──────── Source data ────────

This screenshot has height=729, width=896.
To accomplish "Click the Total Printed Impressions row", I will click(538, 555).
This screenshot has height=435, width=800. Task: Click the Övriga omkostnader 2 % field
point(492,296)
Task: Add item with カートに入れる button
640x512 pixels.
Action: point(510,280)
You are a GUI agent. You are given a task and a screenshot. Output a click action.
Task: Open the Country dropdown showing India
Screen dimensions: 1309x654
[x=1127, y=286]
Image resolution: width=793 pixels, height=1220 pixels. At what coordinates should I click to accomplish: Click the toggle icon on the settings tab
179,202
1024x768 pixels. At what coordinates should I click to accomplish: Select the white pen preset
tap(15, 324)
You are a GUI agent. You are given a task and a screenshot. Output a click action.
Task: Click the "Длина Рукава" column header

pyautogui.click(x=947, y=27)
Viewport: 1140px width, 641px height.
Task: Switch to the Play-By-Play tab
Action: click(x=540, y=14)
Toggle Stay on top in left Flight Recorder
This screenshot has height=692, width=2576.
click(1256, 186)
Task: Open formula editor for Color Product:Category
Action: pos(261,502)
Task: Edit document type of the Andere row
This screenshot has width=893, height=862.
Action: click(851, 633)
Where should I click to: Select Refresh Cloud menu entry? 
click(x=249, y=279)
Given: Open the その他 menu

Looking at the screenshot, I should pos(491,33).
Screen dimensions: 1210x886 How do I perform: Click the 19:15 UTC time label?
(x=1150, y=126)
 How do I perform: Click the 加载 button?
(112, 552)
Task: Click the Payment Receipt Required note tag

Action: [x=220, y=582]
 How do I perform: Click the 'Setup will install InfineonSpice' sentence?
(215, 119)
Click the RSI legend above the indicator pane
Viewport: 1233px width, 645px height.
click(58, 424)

────────

**How to complete this task:**
Quote the records above from their first line through the line containing "Task: Open the Country dropdown showing India", both ends included.

**Solution:**
This screenshot has height=729, width=896.
To accomplish "Click the Total Printed Impressions row", I will click(538, 555).
This screenshot has height=435, width=800. Task: Click the Övriga omkostnader 2 % field
point(492,296)
Task: Add item with カートに入れる button
640x512 pixels.
Action: point(510,280)
You are a GUI agent. You are given a task and a screenshot. Output a click action.
Task: Open the Country dropdown showing India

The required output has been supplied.